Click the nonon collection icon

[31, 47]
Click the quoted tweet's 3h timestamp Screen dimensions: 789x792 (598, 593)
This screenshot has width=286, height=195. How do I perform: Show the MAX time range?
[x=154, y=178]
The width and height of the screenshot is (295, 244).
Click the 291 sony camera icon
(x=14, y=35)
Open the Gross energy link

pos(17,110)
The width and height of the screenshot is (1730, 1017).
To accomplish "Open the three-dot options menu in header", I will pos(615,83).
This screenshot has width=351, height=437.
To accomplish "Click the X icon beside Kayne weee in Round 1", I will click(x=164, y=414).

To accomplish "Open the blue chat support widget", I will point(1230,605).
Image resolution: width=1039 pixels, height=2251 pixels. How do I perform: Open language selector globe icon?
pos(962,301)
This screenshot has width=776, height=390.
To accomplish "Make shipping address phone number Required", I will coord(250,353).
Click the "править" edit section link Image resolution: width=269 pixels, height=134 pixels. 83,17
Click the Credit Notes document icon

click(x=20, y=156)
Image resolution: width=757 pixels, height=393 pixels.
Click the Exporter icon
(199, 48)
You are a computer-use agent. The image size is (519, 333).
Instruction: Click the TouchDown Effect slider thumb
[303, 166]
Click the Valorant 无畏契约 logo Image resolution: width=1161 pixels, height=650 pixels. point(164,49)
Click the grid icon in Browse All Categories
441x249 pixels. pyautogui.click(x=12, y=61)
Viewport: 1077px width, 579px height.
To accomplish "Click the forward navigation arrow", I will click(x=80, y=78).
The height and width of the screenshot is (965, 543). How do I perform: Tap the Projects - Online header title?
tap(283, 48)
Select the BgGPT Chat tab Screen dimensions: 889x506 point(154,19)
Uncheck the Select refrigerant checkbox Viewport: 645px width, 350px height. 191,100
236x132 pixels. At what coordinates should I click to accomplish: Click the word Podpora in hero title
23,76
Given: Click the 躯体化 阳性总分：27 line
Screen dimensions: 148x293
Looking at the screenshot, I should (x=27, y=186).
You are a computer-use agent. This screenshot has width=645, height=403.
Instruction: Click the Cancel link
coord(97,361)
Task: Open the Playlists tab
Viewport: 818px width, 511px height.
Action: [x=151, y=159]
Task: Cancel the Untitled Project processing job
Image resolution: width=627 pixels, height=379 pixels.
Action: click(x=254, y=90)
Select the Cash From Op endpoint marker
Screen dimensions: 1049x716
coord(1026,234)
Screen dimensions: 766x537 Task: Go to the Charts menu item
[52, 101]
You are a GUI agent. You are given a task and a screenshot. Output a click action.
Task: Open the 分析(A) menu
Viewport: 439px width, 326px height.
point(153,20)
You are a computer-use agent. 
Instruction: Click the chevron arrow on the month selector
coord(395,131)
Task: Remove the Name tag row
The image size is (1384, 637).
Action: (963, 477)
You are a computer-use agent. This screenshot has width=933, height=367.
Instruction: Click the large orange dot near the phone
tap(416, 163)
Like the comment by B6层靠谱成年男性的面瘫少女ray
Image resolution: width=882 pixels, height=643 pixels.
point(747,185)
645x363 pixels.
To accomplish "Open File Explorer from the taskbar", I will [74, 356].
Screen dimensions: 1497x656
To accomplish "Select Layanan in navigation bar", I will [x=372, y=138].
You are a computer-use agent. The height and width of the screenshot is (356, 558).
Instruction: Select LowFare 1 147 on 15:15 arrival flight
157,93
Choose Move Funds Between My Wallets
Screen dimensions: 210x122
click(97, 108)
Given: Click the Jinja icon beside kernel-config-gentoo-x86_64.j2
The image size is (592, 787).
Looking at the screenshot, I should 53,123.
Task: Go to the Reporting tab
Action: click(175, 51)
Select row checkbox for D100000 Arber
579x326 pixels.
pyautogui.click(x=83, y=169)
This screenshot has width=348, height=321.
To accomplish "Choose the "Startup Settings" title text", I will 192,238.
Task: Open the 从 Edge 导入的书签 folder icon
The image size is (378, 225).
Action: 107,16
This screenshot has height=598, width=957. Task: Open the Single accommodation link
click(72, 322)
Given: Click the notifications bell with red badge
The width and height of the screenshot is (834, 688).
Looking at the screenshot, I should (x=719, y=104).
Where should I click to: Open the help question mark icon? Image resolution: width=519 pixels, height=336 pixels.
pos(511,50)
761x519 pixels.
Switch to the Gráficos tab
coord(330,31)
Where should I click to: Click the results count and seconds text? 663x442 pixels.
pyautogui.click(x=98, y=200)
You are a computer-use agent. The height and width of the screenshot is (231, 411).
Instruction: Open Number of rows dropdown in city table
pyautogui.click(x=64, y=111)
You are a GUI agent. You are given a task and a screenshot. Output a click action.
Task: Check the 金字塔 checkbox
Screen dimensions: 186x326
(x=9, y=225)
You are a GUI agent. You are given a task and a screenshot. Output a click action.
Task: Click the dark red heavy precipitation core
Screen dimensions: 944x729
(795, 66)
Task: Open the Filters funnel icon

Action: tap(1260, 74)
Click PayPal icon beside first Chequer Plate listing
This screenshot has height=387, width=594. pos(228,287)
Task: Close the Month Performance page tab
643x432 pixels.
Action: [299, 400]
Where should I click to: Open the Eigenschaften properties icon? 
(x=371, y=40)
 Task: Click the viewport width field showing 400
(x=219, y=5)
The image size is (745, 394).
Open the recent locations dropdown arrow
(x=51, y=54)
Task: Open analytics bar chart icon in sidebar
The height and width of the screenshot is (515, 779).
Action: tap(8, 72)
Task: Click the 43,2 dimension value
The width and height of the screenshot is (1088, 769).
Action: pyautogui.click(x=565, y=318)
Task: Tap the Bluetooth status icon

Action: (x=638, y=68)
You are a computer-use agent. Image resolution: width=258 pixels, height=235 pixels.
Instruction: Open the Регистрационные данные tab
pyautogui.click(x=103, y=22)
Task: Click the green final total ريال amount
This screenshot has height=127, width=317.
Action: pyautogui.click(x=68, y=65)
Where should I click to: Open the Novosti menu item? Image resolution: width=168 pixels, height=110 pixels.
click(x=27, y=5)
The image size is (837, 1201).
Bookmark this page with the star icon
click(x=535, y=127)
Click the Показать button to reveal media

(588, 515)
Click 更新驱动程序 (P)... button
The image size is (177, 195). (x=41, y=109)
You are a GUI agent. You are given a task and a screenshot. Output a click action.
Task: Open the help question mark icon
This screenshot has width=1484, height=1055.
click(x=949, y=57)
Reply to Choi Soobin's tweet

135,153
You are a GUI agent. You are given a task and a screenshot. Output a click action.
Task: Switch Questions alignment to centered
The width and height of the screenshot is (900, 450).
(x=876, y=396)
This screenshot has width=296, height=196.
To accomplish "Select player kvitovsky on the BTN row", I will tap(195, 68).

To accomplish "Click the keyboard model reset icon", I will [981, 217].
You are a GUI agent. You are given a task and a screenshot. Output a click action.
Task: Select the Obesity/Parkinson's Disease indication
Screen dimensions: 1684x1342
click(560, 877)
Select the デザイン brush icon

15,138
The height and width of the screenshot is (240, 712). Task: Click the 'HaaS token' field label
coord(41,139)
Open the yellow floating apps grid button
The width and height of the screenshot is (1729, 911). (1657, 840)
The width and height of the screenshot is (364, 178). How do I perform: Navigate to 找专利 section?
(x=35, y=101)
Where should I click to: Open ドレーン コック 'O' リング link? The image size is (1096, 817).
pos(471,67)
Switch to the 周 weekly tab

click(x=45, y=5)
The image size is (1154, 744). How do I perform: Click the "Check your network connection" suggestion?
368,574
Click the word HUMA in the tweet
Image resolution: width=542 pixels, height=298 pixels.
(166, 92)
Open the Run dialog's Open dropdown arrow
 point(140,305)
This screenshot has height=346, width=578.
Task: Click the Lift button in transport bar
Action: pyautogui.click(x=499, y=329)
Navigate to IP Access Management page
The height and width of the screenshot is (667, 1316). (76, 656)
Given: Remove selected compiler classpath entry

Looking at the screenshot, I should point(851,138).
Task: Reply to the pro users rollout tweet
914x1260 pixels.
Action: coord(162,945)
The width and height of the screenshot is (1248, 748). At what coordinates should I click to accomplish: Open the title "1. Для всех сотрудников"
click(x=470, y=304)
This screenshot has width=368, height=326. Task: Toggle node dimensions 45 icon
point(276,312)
------------------------------------
§ Instruction: Copy the lines above, from the line with "Uncheck the Select" up to and including the line with "coord(97,361)", reproducing them verbatim.

§ Complete output:
Uncheck the Select refrigerant checkbox Viewport: 645px width, 350px height. 191,100
236x132 pixels. At what coordinates should I click to accomplish: Click the word Podpora in hero title
23,76
Given: Click the 躯体化 阳性总分：27 line
Screen dimensions: 148x293
Looking at the screenshot, I should (x=27, y=186).
You are a computer-use agent. This screenshot has width=645, height=403.
Instruction: Click the Cancel link
coord(97,361)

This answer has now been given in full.